It was strange, but he was actually sorry to leave these people whom he thought he had loathed, and when he drove away from the house in Harrington Street it was with no exultation. He had so anticipated the emotions he would experience on this occasion that now he felt nothing: he was as unconcerned as though he were going for a few days’ holiday.

“I’ve got a rotten nature,” he said to himself. “I look forward to things awfully, and then when they come I’m always disappointed.”

He reached Blackstable early in the afternoon.
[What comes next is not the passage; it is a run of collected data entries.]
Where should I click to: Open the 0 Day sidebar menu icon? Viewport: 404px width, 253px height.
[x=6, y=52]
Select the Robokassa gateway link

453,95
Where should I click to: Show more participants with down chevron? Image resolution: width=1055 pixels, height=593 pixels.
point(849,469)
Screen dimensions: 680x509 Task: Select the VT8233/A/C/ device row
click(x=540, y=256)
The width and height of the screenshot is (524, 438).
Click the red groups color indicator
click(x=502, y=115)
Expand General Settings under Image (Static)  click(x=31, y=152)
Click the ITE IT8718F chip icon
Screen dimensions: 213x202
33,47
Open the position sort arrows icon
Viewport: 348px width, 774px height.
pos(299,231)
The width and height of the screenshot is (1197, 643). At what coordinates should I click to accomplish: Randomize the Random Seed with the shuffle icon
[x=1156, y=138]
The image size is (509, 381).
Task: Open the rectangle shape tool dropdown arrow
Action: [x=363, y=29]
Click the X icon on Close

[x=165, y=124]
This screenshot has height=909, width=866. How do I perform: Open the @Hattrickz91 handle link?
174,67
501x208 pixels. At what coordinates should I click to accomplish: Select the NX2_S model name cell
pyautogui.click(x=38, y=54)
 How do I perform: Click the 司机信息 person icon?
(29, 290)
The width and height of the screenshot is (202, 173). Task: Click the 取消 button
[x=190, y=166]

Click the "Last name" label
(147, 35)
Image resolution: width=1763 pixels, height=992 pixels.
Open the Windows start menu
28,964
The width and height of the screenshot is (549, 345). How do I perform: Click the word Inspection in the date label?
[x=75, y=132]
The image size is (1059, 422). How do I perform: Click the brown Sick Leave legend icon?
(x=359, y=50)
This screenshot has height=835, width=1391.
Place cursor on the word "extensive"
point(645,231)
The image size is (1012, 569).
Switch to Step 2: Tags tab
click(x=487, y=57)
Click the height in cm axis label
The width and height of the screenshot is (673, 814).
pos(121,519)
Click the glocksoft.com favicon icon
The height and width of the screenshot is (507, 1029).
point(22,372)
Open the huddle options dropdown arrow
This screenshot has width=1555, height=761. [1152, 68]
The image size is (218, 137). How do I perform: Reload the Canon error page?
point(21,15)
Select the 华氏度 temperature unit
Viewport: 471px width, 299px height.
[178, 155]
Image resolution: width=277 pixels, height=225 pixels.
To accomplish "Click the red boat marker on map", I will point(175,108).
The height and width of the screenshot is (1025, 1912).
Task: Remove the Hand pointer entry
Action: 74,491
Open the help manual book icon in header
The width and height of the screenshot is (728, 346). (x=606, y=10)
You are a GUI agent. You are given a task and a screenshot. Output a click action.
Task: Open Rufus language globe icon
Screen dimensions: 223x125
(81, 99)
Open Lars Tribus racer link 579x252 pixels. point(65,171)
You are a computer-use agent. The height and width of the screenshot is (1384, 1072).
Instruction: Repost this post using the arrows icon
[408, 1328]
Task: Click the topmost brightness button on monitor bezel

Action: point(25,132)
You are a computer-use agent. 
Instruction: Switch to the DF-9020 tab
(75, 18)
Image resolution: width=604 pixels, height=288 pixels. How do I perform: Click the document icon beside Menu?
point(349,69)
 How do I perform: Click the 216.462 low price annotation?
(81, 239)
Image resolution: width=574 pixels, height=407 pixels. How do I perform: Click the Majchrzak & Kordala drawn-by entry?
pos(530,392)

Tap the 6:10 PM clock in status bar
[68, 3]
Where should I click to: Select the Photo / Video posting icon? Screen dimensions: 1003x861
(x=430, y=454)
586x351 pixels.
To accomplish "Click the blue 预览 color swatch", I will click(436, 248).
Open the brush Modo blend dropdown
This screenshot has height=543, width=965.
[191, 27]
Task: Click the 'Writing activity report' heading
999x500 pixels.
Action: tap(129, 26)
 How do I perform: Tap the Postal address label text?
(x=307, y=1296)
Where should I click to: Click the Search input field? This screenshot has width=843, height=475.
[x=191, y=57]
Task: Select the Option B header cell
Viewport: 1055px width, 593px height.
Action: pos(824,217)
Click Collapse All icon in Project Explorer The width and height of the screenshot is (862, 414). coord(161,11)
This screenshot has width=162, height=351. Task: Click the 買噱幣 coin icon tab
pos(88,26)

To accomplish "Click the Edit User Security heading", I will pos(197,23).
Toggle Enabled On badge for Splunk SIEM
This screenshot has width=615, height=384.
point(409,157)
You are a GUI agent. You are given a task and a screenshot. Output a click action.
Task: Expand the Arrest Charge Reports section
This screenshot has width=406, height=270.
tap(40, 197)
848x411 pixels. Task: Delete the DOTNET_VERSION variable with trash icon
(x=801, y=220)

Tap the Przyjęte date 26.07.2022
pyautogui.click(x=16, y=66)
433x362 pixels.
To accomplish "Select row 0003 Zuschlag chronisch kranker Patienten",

Mrs. Foster met him at the door, and her face told him that his uncle was not yet dead.

“He’s a little better today,” she said. “He’s got a wonderful constitution.”

She led him into the bedroom where Mr. Carey lay on his back. He gave Philip a slight smile, in which was a trace of satisfied cunning at having circumvented his enemy once more.

“I thought it was all up with me yesterday,” he said, in an exhausted voice. “They’d all given me up, hadn’t you, Mrs. Foster?”

“You’ve got a wonderful constitution, there’s no denying that.”

“There’s life in the old dog yet.”

Mrs. Foster said that the Vicar must not talk, it would tire him; she treated him like a child, with kindly despotism ; and there was something childish in the old man’s satisfaction at having cheated all their expectations. It struck him at once that Philip had been’sent for, and he was amused that he had been brought on a fool’s errand. If he could only avoid another of his heart attacks he would get well enough in a week or two; and he had had the attacks several times before; he always felt as if he were going to die, but he never did. They all talked of his constitution, but they none of them knew how strong it was.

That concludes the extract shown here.